LE JUGE DE L’EXECUTION : Monsieur LIONET Didier, Premier Vice-Président

LE GREFFIER : Madame WEGNER Laëtitia, Greffier principal

DEMANDEUR

Monsieur [S] [N] né le [Date naissance 2] 1980 à [Localité 5], demeurant [Adresse 3]

représenté par Maître Edouard DUBOUT, avocat au barreau de BETHUNE

DEFENDERESSE

S.A.R.L. RAPIDEDEPANNAGE 62, domiciliée : chez Maître [D], Commissaire de Justice, dont le siège social est sis [Adresse 1]

représentée par Maître Stéphane CAMPAGNE de la SELEURL CABINET ALTURA AVOCATS CONSEIL-DÉFENSE-MÉDIATION, avocats au barreau de BETHUNE, substitué par Maître Alexis MERLIN, avocat au barreau de BETHUNE

Le Tribunal après avoir entendu les parties et leurs avocats en leurs conclusions à l'audience du 17 Octobre 2024 a mis l'affaire en délibéré et indiqué que le jugement serait rendu par mise à disposition le 16 Janvier 2025, date à laquelle a été rendu le jugement dont la teneur suit :

EXPOSE DU LITIGE Par assignation datée du 9 février 2024 délivrée à la société à responsabilité limitée (S.A.R.L.) RAPIDEPANNAGE 62, M. [S] [N] demande au juge de l’exécution de ce tribunal de :

annuler les frais d’huissier allégués et non justifiés,

reporter de deux années le paiement des sommes dues,

dire en tous cas que les sommes correspondant ne produiront aucun intérêt,

subsidiairement :

dire que M. [N] se libèrera de sa dette par un paiement de 100 € par mois pendant 23 mois et une 24ème mensualité réglant le solde en précisant les paiements s’imputeront d’abord sur le capital,

condamner la société à responsabilité limitée (S.A.R.L.) RAPIDEPANNAGE aux dépens.

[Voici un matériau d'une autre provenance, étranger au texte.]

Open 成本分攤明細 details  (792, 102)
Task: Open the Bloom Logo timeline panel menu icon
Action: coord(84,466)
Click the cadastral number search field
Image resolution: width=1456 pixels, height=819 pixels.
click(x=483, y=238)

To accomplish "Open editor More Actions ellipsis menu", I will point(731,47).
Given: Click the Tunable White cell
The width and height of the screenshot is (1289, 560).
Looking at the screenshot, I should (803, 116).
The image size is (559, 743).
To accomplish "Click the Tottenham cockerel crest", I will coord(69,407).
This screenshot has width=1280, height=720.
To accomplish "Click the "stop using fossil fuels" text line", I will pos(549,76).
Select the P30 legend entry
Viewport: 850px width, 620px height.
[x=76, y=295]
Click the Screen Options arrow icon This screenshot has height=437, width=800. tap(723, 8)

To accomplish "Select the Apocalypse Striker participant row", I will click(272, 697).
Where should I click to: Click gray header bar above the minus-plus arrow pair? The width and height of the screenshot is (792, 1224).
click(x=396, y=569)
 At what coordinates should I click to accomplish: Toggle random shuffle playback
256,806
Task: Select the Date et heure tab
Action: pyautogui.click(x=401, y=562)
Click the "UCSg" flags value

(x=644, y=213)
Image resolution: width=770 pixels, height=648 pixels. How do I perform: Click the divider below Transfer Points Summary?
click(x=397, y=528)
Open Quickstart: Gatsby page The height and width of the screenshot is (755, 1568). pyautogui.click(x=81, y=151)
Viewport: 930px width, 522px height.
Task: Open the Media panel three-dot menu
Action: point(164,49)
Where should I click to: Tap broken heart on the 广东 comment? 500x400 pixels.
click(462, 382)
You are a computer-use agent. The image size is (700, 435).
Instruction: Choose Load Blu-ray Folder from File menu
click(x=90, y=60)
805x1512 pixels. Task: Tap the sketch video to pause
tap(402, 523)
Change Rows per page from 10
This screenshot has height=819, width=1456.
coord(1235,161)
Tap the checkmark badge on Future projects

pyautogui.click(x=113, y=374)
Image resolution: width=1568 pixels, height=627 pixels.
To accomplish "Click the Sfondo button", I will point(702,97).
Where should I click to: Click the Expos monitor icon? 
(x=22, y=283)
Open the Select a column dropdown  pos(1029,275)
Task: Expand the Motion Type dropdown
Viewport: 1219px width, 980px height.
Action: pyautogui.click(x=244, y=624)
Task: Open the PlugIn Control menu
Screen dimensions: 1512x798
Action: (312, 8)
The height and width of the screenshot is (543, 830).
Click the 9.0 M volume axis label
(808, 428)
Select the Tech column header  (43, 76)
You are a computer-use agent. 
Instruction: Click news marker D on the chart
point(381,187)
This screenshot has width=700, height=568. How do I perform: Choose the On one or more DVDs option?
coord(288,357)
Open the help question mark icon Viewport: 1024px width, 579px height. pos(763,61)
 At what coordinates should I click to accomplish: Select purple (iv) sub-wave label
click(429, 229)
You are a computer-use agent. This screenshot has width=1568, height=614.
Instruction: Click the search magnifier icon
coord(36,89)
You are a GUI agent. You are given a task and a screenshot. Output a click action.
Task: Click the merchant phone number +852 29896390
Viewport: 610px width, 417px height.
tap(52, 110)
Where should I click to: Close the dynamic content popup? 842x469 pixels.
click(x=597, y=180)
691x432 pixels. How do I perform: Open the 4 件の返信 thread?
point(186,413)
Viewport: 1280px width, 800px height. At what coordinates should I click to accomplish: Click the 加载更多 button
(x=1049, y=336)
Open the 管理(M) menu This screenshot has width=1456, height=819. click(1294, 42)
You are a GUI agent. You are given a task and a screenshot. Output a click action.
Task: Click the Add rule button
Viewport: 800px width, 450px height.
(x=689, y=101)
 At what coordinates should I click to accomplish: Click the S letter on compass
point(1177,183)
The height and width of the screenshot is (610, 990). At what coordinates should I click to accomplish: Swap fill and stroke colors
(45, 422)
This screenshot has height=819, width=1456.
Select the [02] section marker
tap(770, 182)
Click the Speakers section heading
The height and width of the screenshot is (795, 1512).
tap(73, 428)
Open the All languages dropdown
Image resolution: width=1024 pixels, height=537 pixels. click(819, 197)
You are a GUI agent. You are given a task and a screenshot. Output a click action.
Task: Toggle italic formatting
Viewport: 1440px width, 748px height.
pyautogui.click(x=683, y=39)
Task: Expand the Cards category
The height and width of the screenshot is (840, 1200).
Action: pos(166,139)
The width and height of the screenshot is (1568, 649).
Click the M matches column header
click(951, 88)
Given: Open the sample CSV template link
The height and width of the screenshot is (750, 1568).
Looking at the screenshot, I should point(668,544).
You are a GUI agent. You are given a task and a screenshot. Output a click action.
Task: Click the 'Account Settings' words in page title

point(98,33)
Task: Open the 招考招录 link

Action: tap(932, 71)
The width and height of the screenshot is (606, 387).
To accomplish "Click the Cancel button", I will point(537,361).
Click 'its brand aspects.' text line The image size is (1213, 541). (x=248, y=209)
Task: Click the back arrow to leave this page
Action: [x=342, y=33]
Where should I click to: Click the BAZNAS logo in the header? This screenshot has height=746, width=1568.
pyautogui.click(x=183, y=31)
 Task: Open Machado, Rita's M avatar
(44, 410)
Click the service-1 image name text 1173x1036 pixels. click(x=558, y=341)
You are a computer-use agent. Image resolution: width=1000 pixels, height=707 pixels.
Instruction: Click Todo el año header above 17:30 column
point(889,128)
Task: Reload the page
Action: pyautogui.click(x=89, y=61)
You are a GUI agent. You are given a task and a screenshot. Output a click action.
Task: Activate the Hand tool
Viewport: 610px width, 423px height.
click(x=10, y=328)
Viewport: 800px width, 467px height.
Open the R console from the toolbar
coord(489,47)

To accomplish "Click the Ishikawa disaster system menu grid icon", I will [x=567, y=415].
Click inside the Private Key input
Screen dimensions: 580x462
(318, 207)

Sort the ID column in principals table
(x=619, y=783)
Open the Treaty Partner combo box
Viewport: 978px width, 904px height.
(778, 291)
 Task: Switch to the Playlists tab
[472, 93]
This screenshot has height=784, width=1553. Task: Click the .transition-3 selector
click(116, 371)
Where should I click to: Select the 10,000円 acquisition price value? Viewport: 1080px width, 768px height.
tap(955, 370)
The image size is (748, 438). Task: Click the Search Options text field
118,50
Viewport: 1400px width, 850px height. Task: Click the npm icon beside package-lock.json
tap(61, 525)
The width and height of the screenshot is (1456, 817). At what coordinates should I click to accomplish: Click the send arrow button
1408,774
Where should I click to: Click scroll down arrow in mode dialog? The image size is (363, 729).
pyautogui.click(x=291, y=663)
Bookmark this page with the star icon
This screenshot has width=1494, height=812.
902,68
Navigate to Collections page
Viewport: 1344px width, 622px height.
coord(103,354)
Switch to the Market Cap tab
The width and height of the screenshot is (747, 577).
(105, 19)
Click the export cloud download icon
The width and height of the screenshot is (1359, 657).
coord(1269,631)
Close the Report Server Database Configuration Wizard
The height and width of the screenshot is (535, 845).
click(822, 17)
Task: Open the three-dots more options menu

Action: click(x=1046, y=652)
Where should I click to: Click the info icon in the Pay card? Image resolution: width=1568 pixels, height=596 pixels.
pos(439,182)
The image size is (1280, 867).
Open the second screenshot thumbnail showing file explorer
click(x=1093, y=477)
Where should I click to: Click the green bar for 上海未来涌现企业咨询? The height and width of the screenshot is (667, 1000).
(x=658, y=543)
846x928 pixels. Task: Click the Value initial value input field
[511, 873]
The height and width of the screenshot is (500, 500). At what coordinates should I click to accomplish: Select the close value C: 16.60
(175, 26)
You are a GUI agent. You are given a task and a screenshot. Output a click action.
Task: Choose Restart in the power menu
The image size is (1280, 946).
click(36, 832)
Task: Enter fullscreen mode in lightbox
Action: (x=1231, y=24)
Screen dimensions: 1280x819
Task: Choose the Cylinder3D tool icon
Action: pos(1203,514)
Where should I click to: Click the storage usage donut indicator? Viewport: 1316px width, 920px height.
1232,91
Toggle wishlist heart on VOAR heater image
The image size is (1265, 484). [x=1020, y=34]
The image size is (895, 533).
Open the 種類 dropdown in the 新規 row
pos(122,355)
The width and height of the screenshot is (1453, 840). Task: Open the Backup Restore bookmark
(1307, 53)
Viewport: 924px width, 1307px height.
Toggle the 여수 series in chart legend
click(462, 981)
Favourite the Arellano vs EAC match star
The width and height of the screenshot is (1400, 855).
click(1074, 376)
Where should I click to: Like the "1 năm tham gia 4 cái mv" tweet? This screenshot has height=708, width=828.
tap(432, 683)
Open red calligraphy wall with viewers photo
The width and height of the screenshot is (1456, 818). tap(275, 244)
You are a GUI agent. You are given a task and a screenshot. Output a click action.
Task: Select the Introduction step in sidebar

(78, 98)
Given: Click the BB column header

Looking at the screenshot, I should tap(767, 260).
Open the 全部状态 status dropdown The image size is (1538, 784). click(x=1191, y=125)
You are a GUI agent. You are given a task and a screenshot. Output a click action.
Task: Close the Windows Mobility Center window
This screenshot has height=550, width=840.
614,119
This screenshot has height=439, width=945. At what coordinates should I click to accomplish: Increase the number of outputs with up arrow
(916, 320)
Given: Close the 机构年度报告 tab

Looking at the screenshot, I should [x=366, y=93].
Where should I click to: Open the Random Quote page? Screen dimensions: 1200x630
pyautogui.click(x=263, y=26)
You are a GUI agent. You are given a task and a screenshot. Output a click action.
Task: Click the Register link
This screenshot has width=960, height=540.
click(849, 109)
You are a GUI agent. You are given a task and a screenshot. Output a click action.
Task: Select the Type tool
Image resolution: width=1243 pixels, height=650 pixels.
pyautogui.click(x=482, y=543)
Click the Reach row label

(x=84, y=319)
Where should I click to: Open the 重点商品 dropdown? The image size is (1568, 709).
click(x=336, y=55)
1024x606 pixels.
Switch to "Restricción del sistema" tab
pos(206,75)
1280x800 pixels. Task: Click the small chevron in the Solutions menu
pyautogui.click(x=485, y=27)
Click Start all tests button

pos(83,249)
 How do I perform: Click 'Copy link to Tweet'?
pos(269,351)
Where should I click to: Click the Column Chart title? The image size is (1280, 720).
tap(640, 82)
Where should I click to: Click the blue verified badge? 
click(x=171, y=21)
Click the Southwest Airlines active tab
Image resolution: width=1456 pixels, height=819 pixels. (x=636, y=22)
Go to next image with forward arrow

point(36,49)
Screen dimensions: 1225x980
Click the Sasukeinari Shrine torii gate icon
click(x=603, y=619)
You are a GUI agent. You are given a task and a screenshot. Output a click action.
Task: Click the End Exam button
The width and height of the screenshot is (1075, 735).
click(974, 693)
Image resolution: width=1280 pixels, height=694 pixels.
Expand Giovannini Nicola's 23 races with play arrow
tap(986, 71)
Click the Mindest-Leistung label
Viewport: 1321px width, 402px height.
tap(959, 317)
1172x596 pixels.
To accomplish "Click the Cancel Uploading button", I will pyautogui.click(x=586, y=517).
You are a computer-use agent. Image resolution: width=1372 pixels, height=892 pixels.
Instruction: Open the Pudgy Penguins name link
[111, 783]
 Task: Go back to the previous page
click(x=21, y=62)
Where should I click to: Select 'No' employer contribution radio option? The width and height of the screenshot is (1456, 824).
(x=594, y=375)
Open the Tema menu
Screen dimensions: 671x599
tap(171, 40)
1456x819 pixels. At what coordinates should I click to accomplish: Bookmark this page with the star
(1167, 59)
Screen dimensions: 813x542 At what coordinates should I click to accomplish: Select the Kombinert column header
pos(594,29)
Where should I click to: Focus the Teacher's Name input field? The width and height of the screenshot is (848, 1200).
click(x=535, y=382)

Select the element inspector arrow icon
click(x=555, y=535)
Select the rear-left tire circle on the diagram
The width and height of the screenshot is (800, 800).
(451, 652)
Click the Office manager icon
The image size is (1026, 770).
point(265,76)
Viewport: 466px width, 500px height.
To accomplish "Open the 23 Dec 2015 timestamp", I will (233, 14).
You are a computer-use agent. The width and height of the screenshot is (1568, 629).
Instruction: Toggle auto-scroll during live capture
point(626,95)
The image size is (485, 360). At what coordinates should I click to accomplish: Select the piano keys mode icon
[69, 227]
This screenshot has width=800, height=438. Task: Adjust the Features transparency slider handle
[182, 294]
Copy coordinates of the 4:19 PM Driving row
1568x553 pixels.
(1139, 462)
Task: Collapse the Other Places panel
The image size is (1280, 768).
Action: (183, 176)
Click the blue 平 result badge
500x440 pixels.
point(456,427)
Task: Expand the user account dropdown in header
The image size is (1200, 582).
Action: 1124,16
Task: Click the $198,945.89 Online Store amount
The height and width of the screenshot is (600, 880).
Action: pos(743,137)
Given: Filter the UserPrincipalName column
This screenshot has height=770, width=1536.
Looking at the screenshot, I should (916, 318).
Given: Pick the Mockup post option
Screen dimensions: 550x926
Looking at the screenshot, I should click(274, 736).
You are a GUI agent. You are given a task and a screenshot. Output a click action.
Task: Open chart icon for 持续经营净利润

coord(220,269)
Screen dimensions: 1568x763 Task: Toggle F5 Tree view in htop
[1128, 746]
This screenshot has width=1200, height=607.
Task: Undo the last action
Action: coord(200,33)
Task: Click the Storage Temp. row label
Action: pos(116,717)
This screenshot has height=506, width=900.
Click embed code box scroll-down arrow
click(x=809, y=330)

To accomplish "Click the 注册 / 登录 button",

Par conclusions en défense déposées au greffe civil du tribunal judiciaire de Béthune le 18 juin 2024, la société RAPIDEPANNAGE 62 demande au juge de l'exécution de ce tribunal de :

juger irrecevable et mal fondé M. [N] en ses demandes au regard de l’effet attributif de la saisie-attribution signifiée,

la débouter en tout état de cause de ses demandes d’annulation de frais et de termes et délais,

juger derechef la saisie-attribution entreprise par la SELARL KALIACT 62 auprès de la CAISSE FEDERALE DE CREDIT MUTUEL NORD EUROPE le 5 janvier 2024 et dénoncée à M. [N] le 10 janvier 2024 parfaitement régulière et de plein effet,

condamner M. [S] [N] au paiement de la somme de 2.500 € au titre des frais irrépétibles et aux entiers dépens de l’instance.

Lors de l’audience du 17 octobre 2024, les parties ont plaidé leurs dossiers, puis l’affaire a été mise à disposition au greffe le 16 janvier 2025.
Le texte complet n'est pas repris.